**INPUT MATERIAL:**
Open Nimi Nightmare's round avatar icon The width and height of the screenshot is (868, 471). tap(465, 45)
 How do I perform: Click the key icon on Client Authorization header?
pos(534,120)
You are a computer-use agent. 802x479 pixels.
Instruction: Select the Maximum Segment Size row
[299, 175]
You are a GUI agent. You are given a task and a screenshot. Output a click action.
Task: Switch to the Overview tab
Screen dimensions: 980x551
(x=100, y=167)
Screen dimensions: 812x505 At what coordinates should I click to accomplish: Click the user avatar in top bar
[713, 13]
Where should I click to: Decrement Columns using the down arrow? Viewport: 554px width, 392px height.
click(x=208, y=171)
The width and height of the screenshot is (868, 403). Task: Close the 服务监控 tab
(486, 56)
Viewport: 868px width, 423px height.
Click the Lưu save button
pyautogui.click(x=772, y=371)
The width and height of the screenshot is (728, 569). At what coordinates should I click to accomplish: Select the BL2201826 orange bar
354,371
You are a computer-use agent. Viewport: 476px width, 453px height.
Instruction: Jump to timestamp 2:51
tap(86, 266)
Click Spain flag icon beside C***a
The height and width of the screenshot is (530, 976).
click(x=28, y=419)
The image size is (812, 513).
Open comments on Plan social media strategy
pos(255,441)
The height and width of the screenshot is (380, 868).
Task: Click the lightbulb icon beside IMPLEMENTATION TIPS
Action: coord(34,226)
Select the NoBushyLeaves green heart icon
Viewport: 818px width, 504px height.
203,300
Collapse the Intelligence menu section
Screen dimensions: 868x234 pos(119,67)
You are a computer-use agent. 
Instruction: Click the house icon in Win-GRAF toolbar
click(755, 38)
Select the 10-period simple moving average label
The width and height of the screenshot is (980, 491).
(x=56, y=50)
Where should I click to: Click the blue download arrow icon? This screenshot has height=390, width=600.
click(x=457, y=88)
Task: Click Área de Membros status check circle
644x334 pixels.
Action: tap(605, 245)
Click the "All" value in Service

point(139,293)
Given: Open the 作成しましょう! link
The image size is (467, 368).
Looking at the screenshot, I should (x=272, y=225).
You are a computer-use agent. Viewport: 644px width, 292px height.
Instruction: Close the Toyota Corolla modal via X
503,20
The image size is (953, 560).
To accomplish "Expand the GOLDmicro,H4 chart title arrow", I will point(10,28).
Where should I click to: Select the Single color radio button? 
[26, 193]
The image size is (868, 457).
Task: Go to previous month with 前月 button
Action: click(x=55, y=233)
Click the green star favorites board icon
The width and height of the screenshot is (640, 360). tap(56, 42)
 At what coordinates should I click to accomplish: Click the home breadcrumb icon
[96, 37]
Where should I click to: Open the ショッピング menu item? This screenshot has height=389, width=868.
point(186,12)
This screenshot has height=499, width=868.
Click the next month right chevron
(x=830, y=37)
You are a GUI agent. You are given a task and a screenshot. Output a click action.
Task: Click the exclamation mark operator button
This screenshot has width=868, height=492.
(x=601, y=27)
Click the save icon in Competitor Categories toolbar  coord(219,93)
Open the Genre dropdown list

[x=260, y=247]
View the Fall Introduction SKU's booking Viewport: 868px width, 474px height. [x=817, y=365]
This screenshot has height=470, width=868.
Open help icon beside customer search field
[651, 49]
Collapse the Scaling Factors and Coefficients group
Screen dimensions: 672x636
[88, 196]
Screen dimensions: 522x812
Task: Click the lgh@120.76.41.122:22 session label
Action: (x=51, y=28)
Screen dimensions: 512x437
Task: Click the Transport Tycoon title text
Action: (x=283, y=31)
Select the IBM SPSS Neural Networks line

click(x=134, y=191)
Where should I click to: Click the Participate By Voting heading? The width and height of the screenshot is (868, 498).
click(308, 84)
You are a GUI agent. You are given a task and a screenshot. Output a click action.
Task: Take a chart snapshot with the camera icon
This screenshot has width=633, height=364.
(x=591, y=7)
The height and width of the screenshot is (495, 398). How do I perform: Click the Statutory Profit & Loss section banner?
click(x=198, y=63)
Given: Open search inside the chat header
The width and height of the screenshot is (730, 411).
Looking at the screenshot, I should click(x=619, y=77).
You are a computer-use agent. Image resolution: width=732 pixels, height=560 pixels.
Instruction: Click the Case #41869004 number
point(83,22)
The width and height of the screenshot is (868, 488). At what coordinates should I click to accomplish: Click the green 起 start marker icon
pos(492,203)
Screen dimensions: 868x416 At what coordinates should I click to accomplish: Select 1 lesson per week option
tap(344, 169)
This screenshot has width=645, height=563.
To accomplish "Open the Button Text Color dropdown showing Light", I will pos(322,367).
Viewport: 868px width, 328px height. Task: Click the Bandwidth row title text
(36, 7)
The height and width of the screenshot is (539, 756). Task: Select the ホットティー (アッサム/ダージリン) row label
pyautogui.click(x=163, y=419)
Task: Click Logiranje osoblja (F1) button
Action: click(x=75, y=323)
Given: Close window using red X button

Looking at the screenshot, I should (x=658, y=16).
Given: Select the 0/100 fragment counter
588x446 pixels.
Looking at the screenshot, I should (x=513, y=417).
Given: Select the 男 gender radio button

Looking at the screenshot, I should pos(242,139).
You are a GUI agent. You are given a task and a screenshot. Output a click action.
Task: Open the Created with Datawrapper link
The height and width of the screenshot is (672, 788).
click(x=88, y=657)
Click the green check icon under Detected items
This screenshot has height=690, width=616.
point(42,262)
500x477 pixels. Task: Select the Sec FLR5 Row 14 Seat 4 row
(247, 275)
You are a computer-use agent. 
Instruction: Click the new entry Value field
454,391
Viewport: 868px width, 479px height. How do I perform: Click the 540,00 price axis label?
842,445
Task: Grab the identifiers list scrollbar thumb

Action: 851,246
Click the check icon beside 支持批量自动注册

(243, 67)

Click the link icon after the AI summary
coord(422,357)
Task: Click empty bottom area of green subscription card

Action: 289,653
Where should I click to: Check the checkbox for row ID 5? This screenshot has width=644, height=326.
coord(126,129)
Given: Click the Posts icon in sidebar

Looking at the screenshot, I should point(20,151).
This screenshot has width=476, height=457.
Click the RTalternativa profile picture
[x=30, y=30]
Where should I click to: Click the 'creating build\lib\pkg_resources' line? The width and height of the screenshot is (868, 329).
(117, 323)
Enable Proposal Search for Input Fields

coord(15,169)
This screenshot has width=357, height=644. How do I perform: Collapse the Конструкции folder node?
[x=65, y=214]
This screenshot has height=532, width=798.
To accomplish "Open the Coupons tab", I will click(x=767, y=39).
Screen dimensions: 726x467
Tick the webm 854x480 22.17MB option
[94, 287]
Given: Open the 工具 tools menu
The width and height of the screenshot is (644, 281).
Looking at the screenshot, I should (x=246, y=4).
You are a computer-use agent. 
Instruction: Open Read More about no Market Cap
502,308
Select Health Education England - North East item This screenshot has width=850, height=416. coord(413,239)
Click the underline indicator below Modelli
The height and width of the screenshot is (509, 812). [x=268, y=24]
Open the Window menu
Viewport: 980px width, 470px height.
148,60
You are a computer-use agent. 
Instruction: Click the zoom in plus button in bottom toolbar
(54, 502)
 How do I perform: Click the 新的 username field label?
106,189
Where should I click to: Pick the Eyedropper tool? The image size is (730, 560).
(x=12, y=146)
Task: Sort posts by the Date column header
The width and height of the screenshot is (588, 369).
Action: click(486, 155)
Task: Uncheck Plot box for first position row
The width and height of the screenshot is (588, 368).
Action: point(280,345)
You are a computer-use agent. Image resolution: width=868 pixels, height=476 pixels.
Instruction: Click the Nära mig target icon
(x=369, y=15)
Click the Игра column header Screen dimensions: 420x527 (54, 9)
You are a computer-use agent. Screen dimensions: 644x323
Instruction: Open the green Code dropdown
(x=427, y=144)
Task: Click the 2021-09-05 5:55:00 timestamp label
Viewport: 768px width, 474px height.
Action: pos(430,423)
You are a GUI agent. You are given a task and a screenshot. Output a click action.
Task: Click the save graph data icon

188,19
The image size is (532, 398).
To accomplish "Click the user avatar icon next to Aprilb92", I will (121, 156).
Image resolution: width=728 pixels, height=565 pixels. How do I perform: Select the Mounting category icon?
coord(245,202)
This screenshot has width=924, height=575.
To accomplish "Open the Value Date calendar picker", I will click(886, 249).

**YOUR TASK:**
For the word "chart", find all matching lines in the entries above and copy them out.

**FINAL ANSWER:**
To accomplish "Expand the GOLDmicro,H4 chart title arrow", I will point(10,28).
Task: Take a chart snapshot with the camera icon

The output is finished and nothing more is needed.